A moving block having mass m, collides with another stationary block having mass 4m. The lighter block comes to rest after collision. When the initial velocity of the lighter block is v, then the value of coefficient of restitution (e) will be
Answers
Answer:
Explanation: In this problem we will have a mass m strike another mass of 4m in a head on collision. This will be found out as elastic or inelastic collision depending upon the e or coefficient of restitution value. If it is 1 it's elastic or otherwise inelastic if ranges from 0 to 1.
Now as we know that momentum is conserved and the masses of the object will remain same before and after collision.
We have the formula as
MaVia + MbVib = MaVfa + MbVfb
Ma and Mb are masses given as m and 4m
Via and Vib are inital velocities of a and by which is v and 0 respectively (object at rest)
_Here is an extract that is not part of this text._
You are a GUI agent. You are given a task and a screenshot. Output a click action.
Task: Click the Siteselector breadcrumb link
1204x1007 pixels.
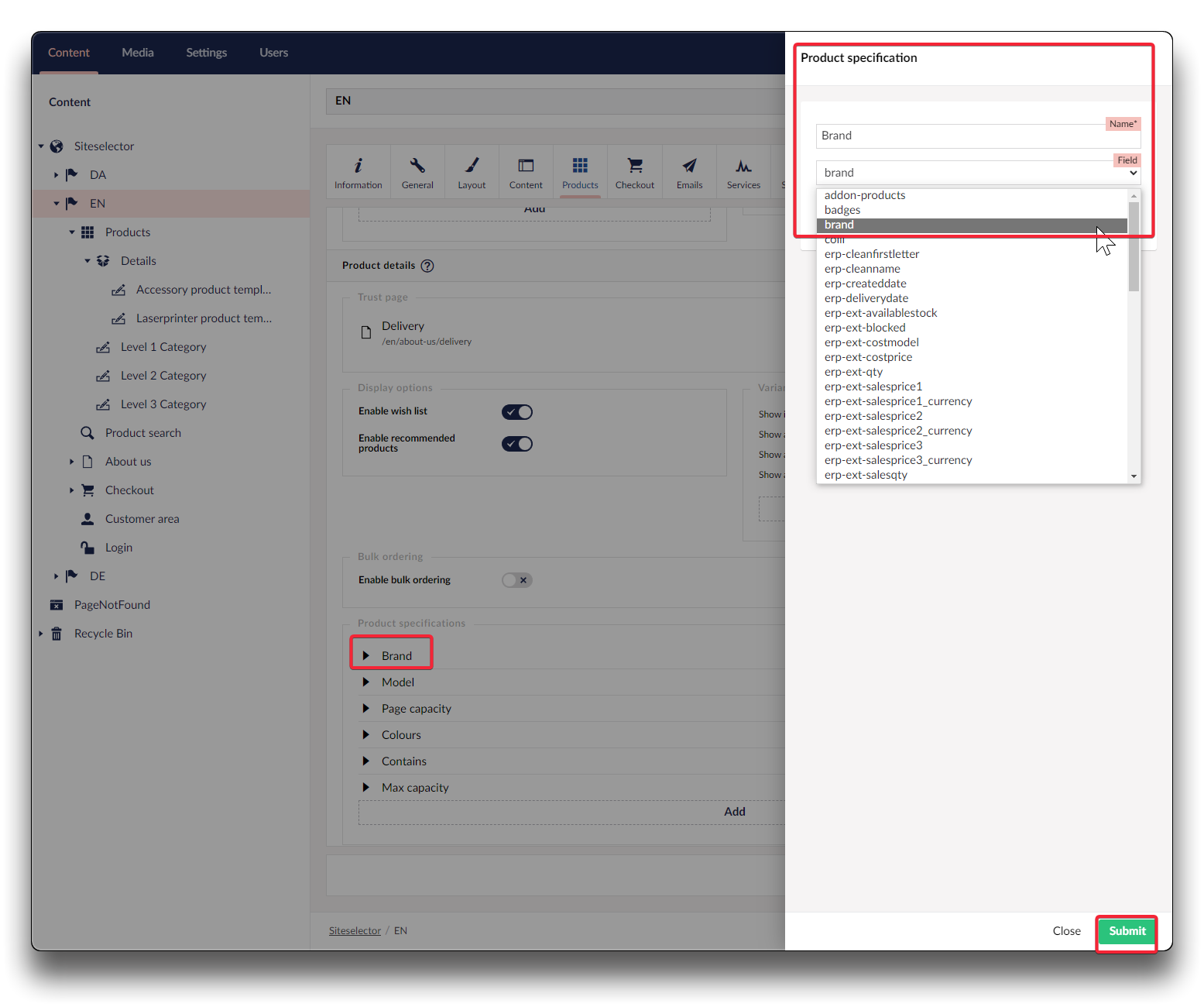[x=355, y=931]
Vfa and Vfb are 0(comes to rest) and to be found out respectively
We will have in simplified way ,
MaVia = MbVfb
Putting values
mv = 4mVfb
Vfb= v/4= 0.25v
Now coefficient of restitution will be
e= (Vfa - Vfb) /( Vib - Via)
= -0.25v/-v
= 0.25
Answer:
0.25
Explanation:
According to conservation of linear momentum,
mv + 0 = 4mv'
=> v' = v/4
So, e = Relative velocity of separation/ Relative velocity of approach
= (v/4)/v
= 1/4
= 0.25